Required work. Convert the listing, from the line containing "Click the mail" through the line containing "Action: 449,207" (both included), into a Markdown table with the columns Row and Line. Skip any blank lines.

Listed records.
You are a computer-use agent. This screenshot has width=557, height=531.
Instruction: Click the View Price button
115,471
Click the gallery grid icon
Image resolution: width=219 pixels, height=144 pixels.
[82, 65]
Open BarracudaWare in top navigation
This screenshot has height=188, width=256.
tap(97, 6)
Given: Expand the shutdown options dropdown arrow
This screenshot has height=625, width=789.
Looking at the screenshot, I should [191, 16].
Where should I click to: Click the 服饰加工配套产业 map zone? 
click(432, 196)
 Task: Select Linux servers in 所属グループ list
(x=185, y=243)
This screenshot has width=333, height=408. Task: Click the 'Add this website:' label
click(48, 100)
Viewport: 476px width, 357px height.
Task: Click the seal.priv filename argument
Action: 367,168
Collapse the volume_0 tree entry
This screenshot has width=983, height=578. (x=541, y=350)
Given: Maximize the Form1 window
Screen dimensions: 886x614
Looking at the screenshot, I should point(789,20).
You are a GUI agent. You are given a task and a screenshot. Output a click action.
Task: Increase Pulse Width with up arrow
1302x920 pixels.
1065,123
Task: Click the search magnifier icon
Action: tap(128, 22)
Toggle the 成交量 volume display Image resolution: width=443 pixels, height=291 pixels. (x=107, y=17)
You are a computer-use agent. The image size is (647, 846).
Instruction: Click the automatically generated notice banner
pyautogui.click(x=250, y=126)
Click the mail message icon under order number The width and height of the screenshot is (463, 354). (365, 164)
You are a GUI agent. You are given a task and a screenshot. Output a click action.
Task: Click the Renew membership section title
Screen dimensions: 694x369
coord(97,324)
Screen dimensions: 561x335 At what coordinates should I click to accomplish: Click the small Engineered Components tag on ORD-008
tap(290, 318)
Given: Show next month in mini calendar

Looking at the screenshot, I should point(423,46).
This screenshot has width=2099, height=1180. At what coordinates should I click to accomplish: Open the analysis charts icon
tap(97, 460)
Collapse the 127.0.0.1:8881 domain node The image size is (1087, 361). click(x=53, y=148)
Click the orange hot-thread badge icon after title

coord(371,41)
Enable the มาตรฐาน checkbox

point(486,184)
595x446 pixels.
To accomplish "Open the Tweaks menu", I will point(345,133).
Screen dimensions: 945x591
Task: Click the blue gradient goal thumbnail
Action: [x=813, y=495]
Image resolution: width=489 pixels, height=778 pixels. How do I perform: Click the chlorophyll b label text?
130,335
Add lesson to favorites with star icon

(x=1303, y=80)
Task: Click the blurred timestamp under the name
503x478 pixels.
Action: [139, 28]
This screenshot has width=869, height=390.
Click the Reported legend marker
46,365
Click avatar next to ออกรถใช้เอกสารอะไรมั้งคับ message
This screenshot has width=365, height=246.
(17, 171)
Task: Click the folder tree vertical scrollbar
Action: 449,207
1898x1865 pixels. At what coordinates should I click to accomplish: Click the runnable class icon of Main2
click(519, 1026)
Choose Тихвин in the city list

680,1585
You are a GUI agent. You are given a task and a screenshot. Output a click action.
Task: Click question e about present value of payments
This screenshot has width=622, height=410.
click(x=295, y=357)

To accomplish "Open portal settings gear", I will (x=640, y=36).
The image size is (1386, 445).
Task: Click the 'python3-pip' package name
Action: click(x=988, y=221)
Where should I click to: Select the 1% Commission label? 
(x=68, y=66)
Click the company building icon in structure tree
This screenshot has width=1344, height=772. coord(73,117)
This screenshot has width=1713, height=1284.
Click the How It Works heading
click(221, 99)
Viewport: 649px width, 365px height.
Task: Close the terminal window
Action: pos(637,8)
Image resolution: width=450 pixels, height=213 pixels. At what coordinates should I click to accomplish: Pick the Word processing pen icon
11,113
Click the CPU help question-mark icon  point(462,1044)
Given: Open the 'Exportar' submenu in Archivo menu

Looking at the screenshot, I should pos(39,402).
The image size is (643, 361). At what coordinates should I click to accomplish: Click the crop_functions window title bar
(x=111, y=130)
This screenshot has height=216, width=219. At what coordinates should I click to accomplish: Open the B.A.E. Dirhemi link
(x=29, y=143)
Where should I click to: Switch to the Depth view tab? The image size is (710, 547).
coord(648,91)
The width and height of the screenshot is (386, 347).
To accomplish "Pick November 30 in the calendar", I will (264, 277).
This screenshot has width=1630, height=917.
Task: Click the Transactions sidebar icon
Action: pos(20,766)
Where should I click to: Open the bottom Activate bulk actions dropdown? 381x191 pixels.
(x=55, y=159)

Written solution.
| Row | Line |
|---|---|
| 1 | Click the mail message icon under order number The width and height of the screenshot is (463, 354). (365, 164) |
| 2 | You are a GUI agent. You are given a task and a screenshot. Output a click action. |
| 3 | Task: Click the Renew membership section title |
| 4 | Screen dimensions: 694x369 |
| 5 | coord(97,324) |
| 6 | Screen dimensions: 561x335 At what coordinates should I click to accomplish: Click the small Engineered Components tag on ORD-008 |
| 7 | tap(290, 318) |
| 8 | Given: Show next month in mini calendar |
| 9 | Looking at the screenshot, I should point(423,46). |
| 10 | This screenshot has width=2099, height=1180. At what coordinates should I click to accomplish: Open the analysis charts icon |
| 11 | tap(97, 460) |
| 12 | Collapse the 127.0.0.1:8881 domain node The image size is (1087, 361). click(x=53, y=148) |
| 13 | Click the orange hot-thread badge icon after title |
| 14 | coord(371,41) |
| 15 | Enable the มาตรฐาน checkbox |
| 16 | point(486,184) |
| 17 | 595x446 pixels. |
| 18 | To accomplish "Open the Tweaks menu", I will point(345,133). |
| 19 | Screen dimensions: 945x591 |
| 20 | Task: Click the blue gradient goal thumbnail |
| 21 | Action: [x=813, y=495] |
| 22 | Image resolution: width=489 pixels, height=778 pixels. How do I perform: Click the chlorophyll b label text? |
| 23 | 130,335 |
| 24 | Add lesson to favorites with star icon |
| 25 | (x=1303, y=80) |
| 26 | Task: Click the blurred timestamp under the name |
| 27 | 503x478 pixels. |
| 28 | Action: [139, 28] |
| 29 | This screenshot has width=869, height=390. |
| 30 | Click the Reported legend marker |
| 31 | 46,365 |
| 32 | Click avatar next to ออกรถใช้เอกสารอะไรมั้งคับ message |
| 33 | This screenshot has width=365, height=246. |
| 34 | (17, 171) |
| 35 | Task: Click the folder tree vertical scrollbar |
| 36 | Action: 449,207 |